Cheezie believes the decision was based primarily on money.

“It’s too bad issues like this need to be decided based on economics, and not on doing something to save our planet for future children and future generations,” he said.

In July, The Narwhal reported the predicted economic benefits of the project were based on oil prices not seen since 2014. Projections pegged the price of oil at US$95 per barrel – but, in December 2019, Teck told investors oil prices were expected to stay in the US$60 to US$70 range for decades.

At 260,000 barrels of oil a day and prices of US$95 per barrel, Teck had originally predicted up to $70 billion in income for various levels of government. The Frontier project was also expected to create 7,000 jobs during the mine’s construction phase and another 2,500 operational jobs over the mine’s anticipated 41-year life.

A news release from the company stated Teck would write down the $1.13-billion carrying value of the project.

Extracted data:
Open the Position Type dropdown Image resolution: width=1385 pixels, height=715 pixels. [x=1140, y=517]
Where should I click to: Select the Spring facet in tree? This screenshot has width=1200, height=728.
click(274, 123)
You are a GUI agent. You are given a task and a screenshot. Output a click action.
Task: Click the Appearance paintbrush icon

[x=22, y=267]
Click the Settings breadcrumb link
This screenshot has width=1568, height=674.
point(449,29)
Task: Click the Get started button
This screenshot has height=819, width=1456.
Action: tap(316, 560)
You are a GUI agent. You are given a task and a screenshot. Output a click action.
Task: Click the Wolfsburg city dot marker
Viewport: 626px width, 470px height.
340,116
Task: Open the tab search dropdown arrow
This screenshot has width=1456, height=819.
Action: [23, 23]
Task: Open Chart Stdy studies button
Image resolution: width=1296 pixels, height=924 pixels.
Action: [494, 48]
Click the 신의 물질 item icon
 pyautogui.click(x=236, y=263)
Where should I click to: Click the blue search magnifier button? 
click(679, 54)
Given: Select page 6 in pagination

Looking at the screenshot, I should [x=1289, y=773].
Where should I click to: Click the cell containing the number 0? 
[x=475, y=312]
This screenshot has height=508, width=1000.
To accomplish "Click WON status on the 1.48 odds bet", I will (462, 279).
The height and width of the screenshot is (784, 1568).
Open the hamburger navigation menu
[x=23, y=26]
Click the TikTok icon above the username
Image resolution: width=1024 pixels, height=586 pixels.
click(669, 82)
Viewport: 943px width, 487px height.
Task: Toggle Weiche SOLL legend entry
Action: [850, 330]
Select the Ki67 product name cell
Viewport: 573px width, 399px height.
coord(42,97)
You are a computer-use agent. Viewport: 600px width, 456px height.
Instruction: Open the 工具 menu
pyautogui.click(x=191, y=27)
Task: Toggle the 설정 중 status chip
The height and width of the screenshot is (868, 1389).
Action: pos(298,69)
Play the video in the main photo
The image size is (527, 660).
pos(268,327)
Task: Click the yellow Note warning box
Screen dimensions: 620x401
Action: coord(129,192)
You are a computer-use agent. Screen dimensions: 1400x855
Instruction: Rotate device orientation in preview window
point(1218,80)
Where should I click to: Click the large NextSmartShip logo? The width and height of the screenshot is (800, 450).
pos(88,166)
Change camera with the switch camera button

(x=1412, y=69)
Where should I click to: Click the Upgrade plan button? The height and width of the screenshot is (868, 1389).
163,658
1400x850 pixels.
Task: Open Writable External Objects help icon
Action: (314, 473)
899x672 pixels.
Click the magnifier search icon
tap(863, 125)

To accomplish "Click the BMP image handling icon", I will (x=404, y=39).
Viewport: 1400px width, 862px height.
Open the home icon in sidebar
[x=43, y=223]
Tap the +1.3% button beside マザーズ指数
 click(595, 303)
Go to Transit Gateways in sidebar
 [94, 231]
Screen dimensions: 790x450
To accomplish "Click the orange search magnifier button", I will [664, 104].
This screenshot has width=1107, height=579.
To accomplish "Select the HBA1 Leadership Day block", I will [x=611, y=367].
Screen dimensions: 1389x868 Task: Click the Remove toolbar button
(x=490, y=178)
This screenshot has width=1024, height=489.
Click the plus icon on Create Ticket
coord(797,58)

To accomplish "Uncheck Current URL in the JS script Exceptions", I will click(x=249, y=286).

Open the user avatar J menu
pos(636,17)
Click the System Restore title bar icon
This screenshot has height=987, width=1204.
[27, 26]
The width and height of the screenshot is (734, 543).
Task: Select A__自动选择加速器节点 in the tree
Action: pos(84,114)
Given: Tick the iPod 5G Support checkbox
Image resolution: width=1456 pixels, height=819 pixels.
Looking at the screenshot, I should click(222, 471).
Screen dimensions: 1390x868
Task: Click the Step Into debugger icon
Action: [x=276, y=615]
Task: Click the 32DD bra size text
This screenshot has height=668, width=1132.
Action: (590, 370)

Exercise:
Transcribe the Frontier oil sands passage word for word, starting with "Cheezie believes the" and going on through "range for decades.". The rows come from a different source.

The answer:
Cheezie believes the decision was based primarily on money.

“It’s too bad issues like this need to be decided based on economics, and not on doing something to save our planet for future children and future generations,” he said.

In July, The Narwhal reported the predicted economic benefits of the project were based on oil prices not seen since 2014. Projections pegged the price of oil at US$95 per barrel – but, in December 2019, Teck told investors oil prices were expected to stay in the US$60 to US$70 range for decades.